Work item: Reproduce all the entries, matching the original word for word.

Data for processing:
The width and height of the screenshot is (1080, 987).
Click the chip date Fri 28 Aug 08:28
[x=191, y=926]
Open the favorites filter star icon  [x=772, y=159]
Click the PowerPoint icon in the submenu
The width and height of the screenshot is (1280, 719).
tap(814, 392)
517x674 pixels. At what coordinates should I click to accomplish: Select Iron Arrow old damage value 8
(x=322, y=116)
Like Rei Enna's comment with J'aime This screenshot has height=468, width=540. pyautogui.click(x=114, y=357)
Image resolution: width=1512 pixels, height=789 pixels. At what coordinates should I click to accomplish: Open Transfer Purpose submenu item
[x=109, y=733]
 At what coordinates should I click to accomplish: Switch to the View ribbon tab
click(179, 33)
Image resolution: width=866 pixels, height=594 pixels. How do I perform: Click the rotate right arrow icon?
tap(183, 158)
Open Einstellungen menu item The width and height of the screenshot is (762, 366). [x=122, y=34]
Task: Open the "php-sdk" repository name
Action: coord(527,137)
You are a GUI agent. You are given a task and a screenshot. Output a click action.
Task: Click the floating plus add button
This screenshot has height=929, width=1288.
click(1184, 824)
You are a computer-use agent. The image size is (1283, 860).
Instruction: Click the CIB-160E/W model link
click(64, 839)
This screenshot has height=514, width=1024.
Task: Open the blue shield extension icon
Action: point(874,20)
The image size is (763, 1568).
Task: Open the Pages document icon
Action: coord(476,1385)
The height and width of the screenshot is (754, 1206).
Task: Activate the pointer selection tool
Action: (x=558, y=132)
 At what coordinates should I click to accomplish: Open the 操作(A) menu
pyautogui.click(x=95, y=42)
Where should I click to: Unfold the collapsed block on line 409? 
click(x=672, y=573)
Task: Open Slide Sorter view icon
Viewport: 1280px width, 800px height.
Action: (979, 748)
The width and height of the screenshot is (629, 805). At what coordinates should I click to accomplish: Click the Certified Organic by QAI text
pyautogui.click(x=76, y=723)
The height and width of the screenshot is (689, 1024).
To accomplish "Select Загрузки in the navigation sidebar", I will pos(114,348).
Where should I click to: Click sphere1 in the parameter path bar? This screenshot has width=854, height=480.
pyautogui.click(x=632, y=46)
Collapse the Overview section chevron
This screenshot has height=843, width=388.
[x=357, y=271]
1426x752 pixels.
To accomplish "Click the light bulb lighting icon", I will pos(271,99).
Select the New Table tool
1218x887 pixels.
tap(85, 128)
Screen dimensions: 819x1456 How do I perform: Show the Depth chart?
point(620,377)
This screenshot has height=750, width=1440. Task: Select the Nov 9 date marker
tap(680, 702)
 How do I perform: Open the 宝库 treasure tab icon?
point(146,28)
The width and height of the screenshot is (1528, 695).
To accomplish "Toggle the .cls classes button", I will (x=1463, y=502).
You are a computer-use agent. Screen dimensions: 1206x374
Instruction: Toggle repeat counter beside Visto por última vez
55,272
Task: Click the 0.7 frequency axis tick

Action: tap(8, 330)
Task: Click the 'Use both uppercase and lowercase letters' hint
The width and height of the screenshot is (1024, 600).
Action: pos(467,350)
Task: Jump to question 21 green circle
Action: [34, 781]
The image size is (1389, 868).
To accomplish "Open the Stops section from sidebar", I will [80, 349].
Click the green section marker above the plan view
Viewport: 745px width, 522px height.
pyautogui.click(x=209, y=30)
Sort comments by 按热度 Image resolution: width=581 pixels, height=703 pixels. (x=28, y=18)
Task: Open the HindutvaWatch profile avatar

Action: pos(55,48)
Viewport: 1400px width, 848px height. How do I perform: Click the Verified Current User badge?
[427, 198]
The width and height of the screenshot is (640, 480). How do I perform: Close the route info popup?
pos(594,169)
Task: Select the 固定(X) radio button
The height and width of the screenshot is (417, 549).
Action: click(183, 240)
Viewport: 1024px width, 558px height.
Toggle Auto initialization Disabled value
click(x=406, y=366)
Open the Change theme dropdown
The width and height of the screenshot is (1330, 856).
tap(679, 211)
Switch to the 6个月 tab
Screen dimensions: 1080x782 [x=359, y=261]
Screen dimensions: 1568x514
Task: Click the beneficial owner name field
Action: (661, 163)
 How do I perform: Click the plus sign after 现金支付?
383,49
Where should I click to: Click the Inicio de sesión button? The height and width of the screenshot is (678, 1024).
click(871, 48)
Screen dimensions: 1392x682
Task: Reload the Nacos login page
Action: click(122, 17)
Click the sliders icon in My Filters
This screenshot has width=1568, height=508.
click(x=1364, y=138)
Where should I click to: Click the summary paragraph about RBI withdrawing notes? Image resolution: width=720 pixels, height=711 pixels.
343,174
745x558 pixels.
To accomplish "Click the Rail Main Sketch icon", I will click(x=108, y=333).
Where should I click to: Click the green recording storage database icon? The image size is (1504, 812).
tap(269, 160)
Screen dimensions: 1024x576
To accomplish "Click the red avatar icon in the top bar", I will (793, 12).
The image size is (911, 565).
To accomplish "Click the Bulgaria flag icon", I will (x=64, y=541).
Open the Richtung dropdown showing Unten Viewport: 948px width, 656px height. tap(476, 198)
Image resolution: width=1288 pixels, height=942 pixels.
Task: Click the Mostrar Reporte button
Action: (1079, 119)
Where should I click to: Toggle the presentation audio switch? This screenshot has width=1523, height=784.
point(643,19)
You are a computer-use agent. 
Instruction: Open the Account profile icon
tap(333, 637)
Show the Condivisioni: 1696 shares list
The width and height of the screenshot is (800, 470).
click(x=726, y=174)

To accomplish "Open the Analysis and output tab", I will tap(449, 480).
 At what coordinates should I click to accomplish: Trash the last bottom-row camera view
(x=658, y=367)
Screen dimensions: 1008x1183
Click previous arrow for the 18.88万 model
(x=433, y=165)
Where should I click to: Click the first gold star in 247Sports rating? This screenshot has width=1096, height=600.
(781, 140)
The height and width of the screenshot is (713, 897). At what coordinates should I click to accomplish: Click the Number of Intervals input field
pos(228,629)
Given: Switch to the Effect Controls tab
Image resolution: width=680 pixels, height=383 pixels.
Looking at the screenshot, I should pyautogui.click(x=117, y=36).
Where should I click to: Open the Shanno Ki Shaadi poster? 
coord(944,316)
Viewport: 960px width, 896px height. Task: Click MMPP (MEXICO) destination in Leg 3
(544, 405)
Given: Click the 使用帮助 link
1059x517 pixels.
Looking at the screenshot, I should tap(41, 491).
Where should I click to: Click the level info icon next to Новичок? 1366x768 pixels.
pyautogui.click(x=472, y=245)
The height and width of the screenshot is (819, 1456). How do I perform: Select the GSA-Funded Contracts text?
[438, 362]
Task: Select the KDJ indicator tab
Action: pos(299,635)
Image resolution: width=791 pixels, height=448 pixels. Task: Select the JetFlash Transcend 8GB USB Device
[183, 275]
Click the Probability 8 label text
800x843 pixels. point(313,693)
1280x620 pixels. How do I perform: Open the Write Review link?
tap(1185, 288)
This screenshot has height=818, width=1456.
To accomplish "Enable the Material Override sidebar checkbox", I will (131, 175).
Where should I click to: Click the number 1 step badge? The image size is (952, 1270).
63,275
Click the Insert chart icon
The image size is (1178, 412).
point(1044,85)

Task output:
The width and height of the screenshot is (1080, 987).
Click the chip date Fri 28 Aug 08:28
[x=191, y=926]
Open the favorites filter star icon  [x=772, y=159]
Click the PowerPoint icon in the submenu
The width and height of the screenshot is (1280, 719).
tap(814, 392)
517x674 pixels. At what coordinates should I click to accomplish: Select Iron Arrow old damage value 8
(x=322, y=116)
Like Rei Enna's comment with J'aime This screenshot has height=468, width=540. pyautogui.click(x=114, y=357)
Image resolution: width=1512 pixels, height=789 pixels. At what coordinates should I click to accomplish: Open Transfer Purpose submenu item
[x=109, y=733]
 At what coordinates should I click to accomplish: Switch to the View ribbon tab
click(179, 33)
Image resolution: width=866 pixels, height=594 pixels. How do I perform: Click the rotate right arrow icon?
tap(183, 158)
Open Einstellungen menu item The width and height of the screenshot is (762, 366). [x=122, y=34]
Task: Open the "php-sdk" repository name
Action: coord(527,137)
You are a GUI agent. You are given a task and a screenshot. Output a click action.
Task: Click the floating plus add button
This screenshot has height=929, width=1288.
click(1184, 824)
You are a computer-use agent. The image size is (1283, 860).
Instruction: Click the CIB-160E/W model link
click(64, 839)
This screenshot has height=514, width=1024.
Task: Open the blue shield extension icon
Action: point(874,20)
The image size is (763, 1568).
Task: Open the Pages document icon
Action: coord(476,1385)
The height and width of the screenshot is (754, 1206).
Task: Activate the pointer selection tool
Action: (x=558, y=132)
 At what coordinates should I click to accomplish: Open the 操作(A) menu
pyautogui.click(x=95, y=42)
Where should I click to: Unfold the collapsed block on line 409? 
click(x=672, y=573)
Task: Open Slide Sorter view icon
Viewport: 1280px width, 800px height.
Action: (979, 748)
The width and height of the screenshot is (629, 805). At what coordinates should I click to accomplish: Click the Certified Organic by QAI text
pyautogui.click(x=76, y=723)
The height and width of the screenshot is (689, 1024).
To accomplish "Select Загрузки in the navigation sidebar", I will pos(114,348).
Where should I click to: Click sphere1 in the parameter path bar? This screenshot has width=854, height=480.
pyautogui.click(x=632, y=46)
Collapse the Overview section chevron
This screenshot has height=843, width=388.
[x=357, y=271]
1426x752 pixels.
To accomplish "Click the light bulb lighting icon", I will pos(271,99).
Select the New Table tool
1218x887 pixels.
tap(85, 128)
Screen dimensions: 819x1456 How do I perform: Show the Depth chart?
point(620,377)
This screenshot has height=750, width=1440. Task: Select the Nov 9 date marker
tap(680, 702)
 How do I perform: Open the 宝库 treasure tab icon?
point(146,28)
The width and height of the screenshot is (1528, 695).
To accomplish "Toggle the .cls classes button", I will (x=1463, y=502).
You are a computer-use agent. Screen dimensions: 1206x374
Instruction: Toggle repeat counter beside Visto por última vez
55,272
Task: Click the 0.7 frequency axis tick

Action: tap(8, 330)
Task: Click the 'Use both uppercase and lowercase letters' hint
The width and height of the screenshot is (1024, 600).
Action: pos(467,350)
Task: Jump to question 21 green circle
Action: [34, 781]
The image size is (1389, 868).
To accomplish "Open the Stops section from sidebar", I will [80, 349].
Click the green section marker above the plan view
Viewport: 745px width, 522px height.
pyautogui.click(x=209, y=30)
Sort comments by 按热度 Image resolution: width=581 pixels, height=703 pixels. (x=28, y=18)
Task: Open the HindutvaWatch profile avatar

Action: pos(55,48)
Viewport: 1400px width, 848px height. How do I perform: Click the Verified Current User badge?
[427, 198]
The width and height of the screenshot is (640, 480). How do I perform: Close the route info popup?
pos(594,169)
Task: Select the 固定(X) radio button
The height and width of the screenshot is (417, 549).
Action: click(183, 240)
Viewport: 1024px width, 558px height.
Toggle Auto initialization Disabled value
click(x=406, y=366)
Open the Change theme dropdown
The width and height of the screenshot is (1330, 856).
tap(679, 211)
Switch to the 6个月 tab
Screen dimensions: 1080x782 [x=359, y=261]
Screen dimensions: 1568x514
Task: Click the beneficial owner name field
Action: (661, 163)
 How do I perform: Click the plus sign after 现金支付?
383,49
Where should I click to: Click the Inicio de sesión button? The height and width of the screenshot is (678, 1024).
click(871, 48)
Screen dimensions: 1392x682
Task: Reload the Nacos login page
Action: click(122, 17)
Click the sliders icon in My Filters
This screenshot has width=1568, height=508.
click(x=1364, y=138)
Where should I click to: Click the summary paragraph about RBI withdrawing notes? Image resolution: width=720 pixels, height=711 pixels.
343,174
745x558 pixels.
To accomplish "Click the Rail Main Sketch icon", I will click(x=108, y=333).
Where should I click to: Click the green recording storage database icon? The image size is (1504, 812).
tap(269, 160)
Screen dimensions: 1024x576
To accomplish "Click the red avatar icon in the top bar", I will (793, 12).
The image size is (911, 565).
To accomplish "Click the Bulgaria flag icon", I will (x=64, y=541).
Open the Richtung dropdown showing Unten Viewport: 948px width, 656px height. tap(476, 198)
Image resolution: width=1288 pixels, height=942 pixels.
Task: Click the Mostrar Reporte button
Action: (1079, 119)
Where should I click to: Toggle the presentation audio switch? This screenshot has width=1523, height=784.
point(643,19)
You are a computer-use agent. 
Instruction: Open the Account profile icon
tap(333, 637)
Show the Condivisioni: 1696 shares list
The width and height of the screenshot is (800, 470).
click(x=726, y=174)

To accomplish "Open the Analysis and output tab", I will tap(449, 480).
 At what coordinates should I click to accomplish: Trash the last bottom-row camera view
(x=658, y=367)
Screen dimensions: 1008x1183
Click previous arrow for the 18.88万 model
(x=433, y=165)
Where should I click to: Click the first gold star in 247Sports rating? This screenshot has width=1096, height=600.
(781, 140)
The height and width of the screenshot is (713, 897). At what coordinates should I click to accomplish: Click the Number of Intervals input field
pos(228,629)
Given: Switch to the Effect Controls tab
Image resolution: width=680 pixels, height=383 pixels.
Looking at the screenshot, I should pyautogui.click(x=117, y=36).
Where should I click to: Open the Shanno Ki Shaadi poster? 
coord(944,316)
Viewport: 960px width, 896px height. Task: Click MMPP (MEXICO) destination in Leg 3
(544, 405)
Given: Click the 使用帮助 link
1059x517 pixels.
Looking at the screenshot, I should tap(41, 491).
Where should I click to: Click the level info icon next to Новичок? 1366x768 pixels.
pyautogui.click(x=472, y=245)
The height and width of the screenshot is (819, 1456). How do I perform: Select the GSA-Funded Contracts text?
[438, 362]
Task: Select the KDJ indicator tab
Action: pos(299,635)
Image resolution: width=791 pixels, height=448 pixels. Task: Select the JetFlash Transcend 8GB USB Device
[183, 275]
Click the Probability 8 label text
800x843 pixels. point(313,693)
1280x620 pixels. How do I perform: Open the Write Review link?
tap(1185, 288)
This screenshot has height=818, width=1456.
To accomplish "Enable the Material Override sidebar checkbox", I will (131, 175).
Where should I click to: Click the number 1 step badge? The image size is (952, 1270).
63,275
Click the Insert chart icon
The image size is (1178, 412).
point(1044,85)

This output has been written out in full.